Am Nachmittag wurde die Fahrt entlang des Ermstals mit seinen eindrucksvollen Steilwänden aus Kalktuff zunächst bis nach Seeburg fortgesetzt. Durch das Fischbachtal in nördliche Richtung gelangte man über Hengen bis in die Nähe von Grabenstetten. Erneut auf der Albhochfläche wurde ein Halt am "Heidengraben" eingelegt, der ein Teil eines keltischen Oppidums aus dem 1. Jh. v. Chr. darstellt, dessen Kern westlich der genannten Ortschaft lag. Hier, an der Berghalbinsel zwischen Lauter- und Ermstal, entstand eine große Ansiedlung mit zahlreichen Befestigungen, mit über 1660 ha die größte Anlage jener Zeit in Mitteleuropa. Vorbei an Böhringen war Zainingen der nächste Halt, an dem der Vulkanismus zur Sprache kam. Wenig wasserdurchlässige Tuffe blieben bei nachlassender Vulkantätigkeit in den Schloten stecken und verstopften diese. Die entstandenen Krater füllten sich mit Niederschlagswasser und bildeten einen See, der in diesem Raum Hüle bezeichnet wird und in der wasserarmen Weißjura-Landschaft einen begehrten Mittelpunkt von Ansiedlungen darstellt.

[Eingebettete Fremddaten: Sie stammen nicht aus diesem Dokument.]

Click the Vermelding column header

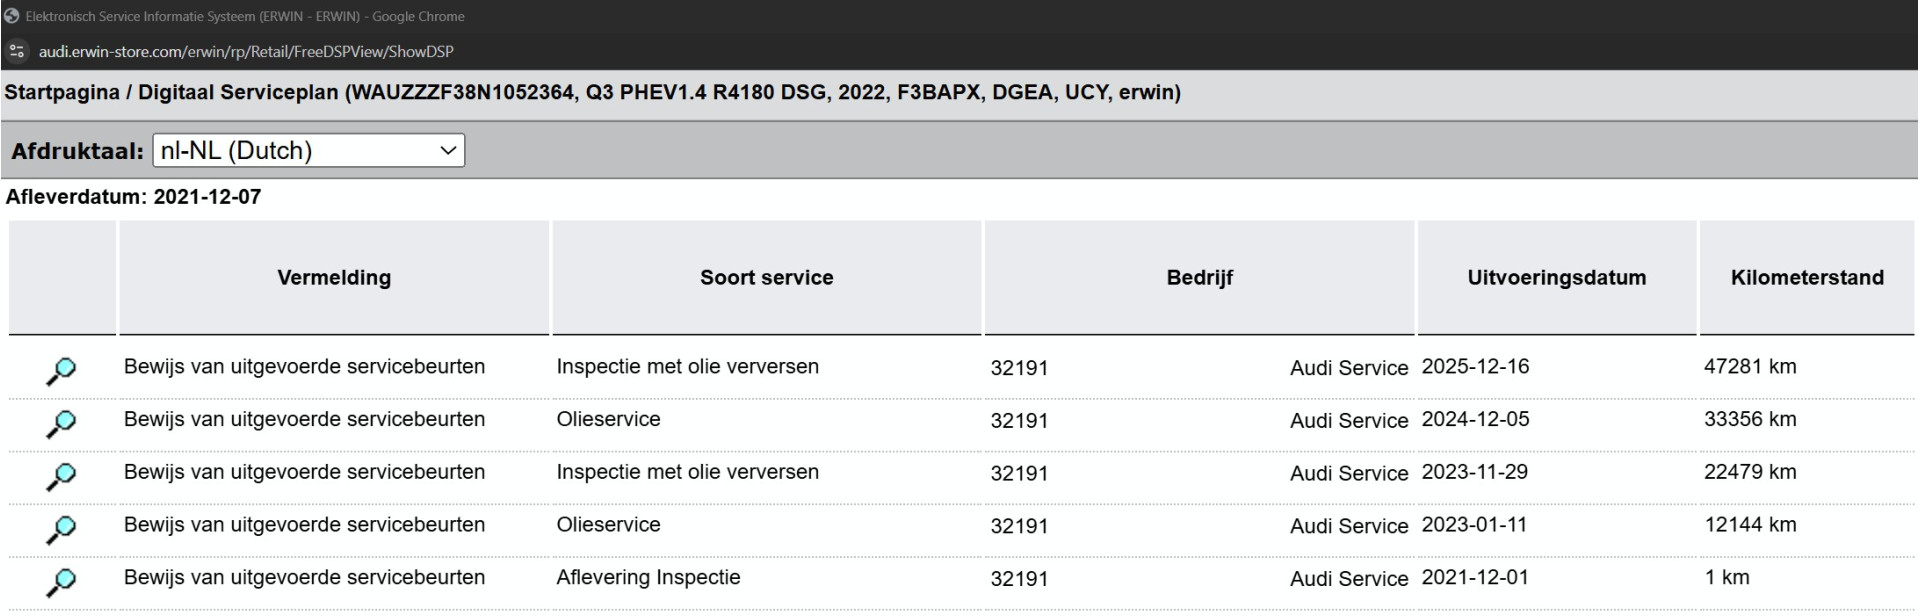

Die Hüle von Zainingen. Mit Wasser gefüllte Hohlform eines ehemaligen, durch undurchlässige Tuffschichten plombierten Vulkanschlots
(Foto: W.-F. Bär)

Die Hüle von Zainingen ist ein Charakteristikum, zumal die meisten von ihnen bereits verlandet sind. Bis zum Bau der Abwasserversorgung 1921 wurde sie als Viehtränke und Brauchwasserreservoir für das Dorf genutzt. Von der Umgehung von Suppingen ans, ca. 15 km weiter in südöstlicher Richtung, wurde ein Blick auf die Flächenalb geworfen und deren geomorphologische Entwicklung erörtert. In Blaubeuren, der letzten Station und Wendepunkt der Nachmittagsschleife, wurden der Verlauf der alten Donau sowie die Entstehung des Umlaufbergs im Blautal besprochen. Bei einem Rundgang um den Blautopf galt die Diskussion vorrangig dieser Karstquelle und dem dazugehörigen Höhlensystem.


Der am nördlichen Stadtrand von Blaubeuren gelegene Blautopf ist mit seinen 21 m Tiefe die zweitreichste Karstwasserquelle Deutschlands
(Foto: W.-F. Bär)

In Ergänzung dazu wurden die Probleme der Wasserversorgung der Alb aus Karstquellen sowie die Kontamination von Karstquellen im Karstwassereinzugsgebiet angeschnitten. Die beginnende Tauchaktion junger Höhlenforscher, die im Begriff waren, die Blautopfhöhle aufzusuchen, war eine zusätzliche Programmbereicherung. Erneut über Bad Urach, wo Prof. Pfeffer seine Tagesfahrt beendete, führte die Fahrt direkt weiter nach Frankfurt a. M., das gegen 21 Uhr erreicht wurde.